#### EXERCISE BRIEF:
Recast every line of the entries below as a Markdown table with the columns "Row" and "Line," numbering the rows in order. Omit blank lines.

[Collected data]
----------------------------------------
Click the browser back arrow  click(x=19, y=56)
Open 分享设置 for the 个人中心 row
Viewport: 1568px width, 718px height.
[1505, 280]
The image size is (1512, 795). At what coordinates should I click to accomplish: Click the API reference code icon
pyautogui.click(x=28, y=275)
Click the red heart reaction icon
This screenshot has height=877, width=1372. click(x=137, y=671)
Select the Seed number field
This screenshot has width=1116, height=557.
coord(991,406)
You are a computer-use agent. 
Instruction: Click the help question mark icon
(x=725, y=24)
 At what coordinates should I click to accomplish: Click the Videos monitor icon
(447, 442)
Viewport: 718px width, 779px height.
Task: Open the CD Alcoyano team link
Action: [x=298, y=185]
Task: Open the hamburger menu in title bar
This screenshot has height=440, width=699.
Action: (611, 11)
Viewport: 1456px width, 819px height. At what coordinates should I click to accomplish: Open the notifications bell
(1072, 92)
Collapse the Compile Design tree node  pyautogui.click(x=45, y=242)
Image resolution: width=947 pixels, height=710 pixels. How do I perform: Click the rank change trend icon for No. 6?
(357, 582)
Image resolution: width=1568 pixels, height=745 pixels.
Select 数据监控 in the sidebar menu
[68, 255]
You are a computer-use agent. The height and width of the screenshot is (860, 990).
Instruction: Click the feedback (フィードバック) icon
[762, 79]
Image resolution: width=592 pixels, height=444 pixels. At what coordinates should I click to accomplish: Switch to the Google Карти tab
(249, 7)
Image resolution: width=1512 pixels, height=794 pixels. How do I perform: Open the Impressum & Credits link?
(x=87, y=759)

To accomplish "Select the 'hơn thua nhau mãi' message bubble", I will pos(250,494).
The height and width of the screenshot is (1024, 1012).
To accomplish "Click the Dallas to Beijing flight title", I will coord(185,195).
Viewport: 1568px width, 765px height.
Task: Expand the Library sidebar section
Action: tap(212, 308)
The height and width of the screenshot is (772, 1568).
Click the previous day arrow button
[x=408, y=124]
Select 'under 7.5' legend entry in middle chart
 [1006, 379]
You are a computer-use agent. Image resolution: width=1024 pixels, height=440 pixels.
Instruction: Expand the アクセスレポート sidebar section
----------------------------------------
#### TASK RESULT:
| Row | Line |
|---|---|
| 1 | Click the browser back arrow  click(x=19, y=56) |
| 2 | Open 分享设置 for the 个人中心 row |
| 3 | Viewport: 1568px width, 718px height. |
| 4 | [1505, 280] |
| 5 | The image size is (1512, 795). At what coordinates should I click to accomplish: Click the API reference code icon |
| 6 | pyautogui.click(x=28, y=275) |
| 7 | Click the red heart reaction icon |
| 8 | This screenshot has height=877, width=1372. click(x=137, y=671) |
| 9 | Select the Seed number field |
| 10 | This screenshot has width=1116, height=557. |
| 11 | coord(991,406) |
| 12 | You are a computer-use agent.  |
| 13 | Instruction: Click the help question mark icon |
| 14 | (x=725, y=24) |
| 15 |  At what coordinates should I click to accomplish: Click the Videos monitor icon |
| 16 | (447, 442) |
| 17 | Viewport: 718px width, 779px height. |
| 18 | Task: Open the CD Alcoyano team link |
| 19 | Action: [x=298, y=185] |
| 20 | Task: Open the hamburger menu in title bar |
| 21 | This screenshot has height=440, width=699. |
| 22 | Action: (611, 11) |
| 23 | Viewport: 1456px width, 819px height. At what coordinates should I click to accomplish: Open the notifications bell |
| 24 | (1072, 92) |
| 25 | Collapse the Compile Design tree node  pyautogui.click(x=45, y=242) |
| 26 | Image resolution: width=947 pixels, height=710 pixels. How do I perform: Click the rank change trend icon for No. 6? |
| 27 | (357, 582) |
| 28 | Image resolution: width=1568 pixels, height=745 pixels. |
| 29 | Select 数据监控 in the sidebar menu |
| 30 | [68, 255] |
| 31 | You are a computer-use agent. The height and width of the screenshot is (860, 990). |
| 32 | Instruction: Click the feedback (フィードバック) icon |
| 33 | [762, 79] |
| 34 | Image resolution: width=592 pixels, height=444 pixels. At what coordinates should I click to accomplish: Switch to the Google Карти tab |
| 35 | (249, 7) |
| 36 | Image resolution: width=1512 pixels, height=794 pixels. How do I perform: Open the Impressum & Credits link? |
| 37 | (x=87, y=759) |
| 38 | To accomplish "Select the 'hơn thua nhau mãi' message bubble", I will pos(250,494). |
| 39 | The height and width of the screenshot is (1024, 1012). |
| 40 | To accomplish "Click the Dallas to Beijing flight title", I will coord(185,195). |
| 41 | Viewport: 1568px width, 765px height. |
| 42 | Task: Expand the Library sidebar section |
| 43 | Action: tap(212, 308) |
| 44 | The height and width of the screenshot is (772, 1568). |
| 45 | Click the previous day arrow button |
| 46 | [x=408, y=124] |
| 47 | Select 'under 7.5' legend entry in middle chart |
| 48 |  [1006, 379] |
| 49 | You are a computer-use agent. Image resolution: width=1024 pixels, height=440 pixels. |
| 50 | Instruction: Expand the アクセスレポート sidebar section |